Я украдкой пинал быка, шел по острой стерне, спотыкался о комья земли, старался не думать о том, что отец, исходивший бранью за плугом, на самом деле хватит меня палкой по голове, швырнет в борозду и засыплет землей. А земля была такая холодная и так пряно пахла, как раннее беззаботное утро весной или как в тот день, когда мы хоронили отца. Тогда тоже была весна, а ему не нужно было браниться и сердиться из-за земли и детей — мы остались одни с матерью и бабкой и начали пахать без него.

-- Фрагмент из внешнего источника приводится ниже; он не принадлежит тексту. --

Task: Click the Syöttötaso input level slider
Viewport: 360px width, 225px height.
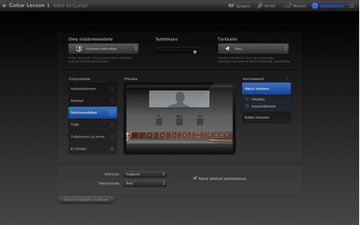Action: [x=195, y=52]
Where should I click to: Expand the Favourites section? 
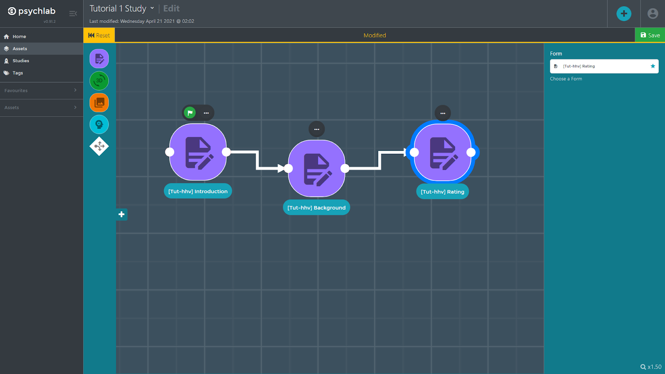[42, 90]
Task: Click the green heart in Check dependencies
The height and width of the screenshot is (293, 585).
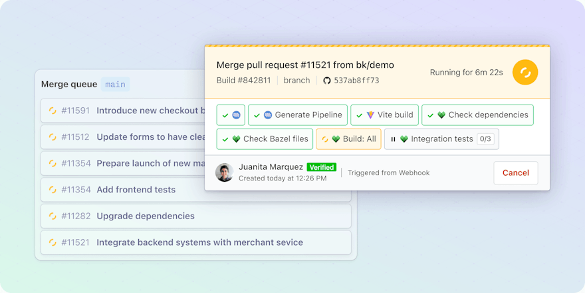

Сейчас я пахал, а в памяти возникли похороны отца, жидкая грязь возле гроба и одетые в черное родственники, женщины с платками в руках, стоявшие в этой грязи. Я пахал и видел Тунику, державшую за узду Серого, она тянула его и что-то бормотала и бурчала. Я пахал, и мне казалось, что я был бы счастлив, окажись я вновь ребенком, босыми потрескавшимися ногами ступающим по земле, я был бы несказанно счастлив, если б стоял тот знойный день, — но теперь стояли другие утра, и все сжимало меня и не позволяло мне радостно ступать по борозде за плугом, точно каменная глыба придавила меня. Топлечка и ее ребенок… Теперь весь свет мог это видеть! Меня мучили мысли о хозяйствах, Топлеков и нашем собственном, теснили мне грудь. Ничего вокруг не оставляло мне ни малейшей надежды. Быки медленно тянули плуг, поскрипывало ярмо, Туника ковыляла в больших для ее ноги башмаках — Топлечки или Ханы, в голове просыпались воспоминания, причем такие, от которых на душе становилось все тяжелее и мучительнее. Совсем недавно мы пахали с покойным Францлом, тогда я был еще школьником и шлепал рядом с быками, как сейчас Туника; совсем недавно я взялся за ручку плуга у Топлеков и Топлечка, подбоченившись, затянула: «О господи, да он уже настоящий пахарь!» — а мне стало неловко, и всего-то я тогда стыдился.
…Было совсем темно, когда Францл потянул меня за ноги. Я встал, взялся за влажные брусья над головой и с трудом открыл веки — должно быть, стояла еще ночь, веки у меня сами собой смыкались, и не было сил их разнять. Быки жадно жевали сено, позвякивая цепями: казалось, все в хлеву поднялось на ноги. Брат — голос его звучал необыкновенно просительно, точно он умолял, — уговаривал меня встать, тихо, как только мог, уговаривал идти пахать на нижние нивы. Мне вовсе этого не хотелось, я хотел спать и даже не слышал, что так распорядилась мать — спозаранку выйти нам в поле. Пусть Францл сам пашет, если ему охота, пусть пашет до утра, пока не встанут мать и сестры. В конце концов брату удалось поднять меня с постели, он пообещал, что даст несколько борозд самому пройти, сошлись мы на целом загоне. Так мы и начали пахать, а на рассвете, когда стало светать, я впервые взялся за ручки плуга. Вначале меня уводило в сторону, но уже третья, четвертая борозда вышли ровными, как и полагалось. Наступило утро, пришла мать, пришли сестры, мать плакала от счастья: мы вдруг стали самыми усердными ребятами во всем соседстве. Мать повсюду хвасталась, а мы еще ревностнее занялись делами по хозяйству, любая работа мне нравилась, и чем тяжелее она была, тем с большей охотой я за нее принимался. Бывало, по воскресеньям или в перерывах между делом, на пахоте или на косовице, мы с Францлом, засучив рукава дрались. Руки у нас были черные от солнца, а мускулы твердые как камень; сестры вопили, мать отворачивалась, не в силах глядеть, как мы лупим друг друга.